= Attract-kill pattern =

An attract-kill pattern is essentially a biological interaction between plant roots and pathogens where plants entice pathogens towards their roots, to ultimately neutralize them. This has been seen to have an important role in the suppression of diseases such as Phytophthora in intercropping systems.

An example of this process can be seen in recent research from Key Laboratory of Agro-Biodiversity and Pest Management of Education Ministry of China where they indicated that maize roots attracted the zoospores of Phytophthora capsici and inhibited their motility while also causing cystospores lysis. The phenomenon has been found in various interactions between roots of non-host plant and Phytophthora.

== Mechanism ==
The attract- kill pattern entails plants having to rely on chemical signals or pheromone's to lure pathogens towards their roots. Following the arrival of a given pathogen plants either immobilize or lyse the incoming pathogen to prevent their ability to infect a given host plant. Maize roots for example attract zoospores of Phytophthora capsici and inhibited their motility to prevent the infection of host plant species

=== Pest management ===
Reducing the amount of pesticides used in the environment is the major motivation for uncovering the successfulness of methods such as attract-kill.
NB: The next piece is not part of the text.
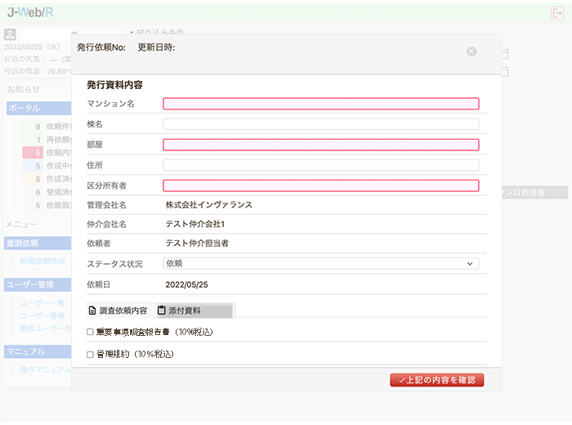Click the logout icon at top right
The height and width of the screenshot is (425, 572).
pyautogui.click(x=558, y=13)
The attract-kill method is used in pest management and eradication of invasive species. This method combines sex pheromone and a killing agent such as a pathogen or insecticide to lure large numbers of pests to a specific area to ultimately eradicate them. Attracts used to lure and then kill pests are commonly either crude baits or synthetic semiochemicals. This method is highly effective in controlling small, low-density, isolated populations. Thus, it is compelling for long-term pest management.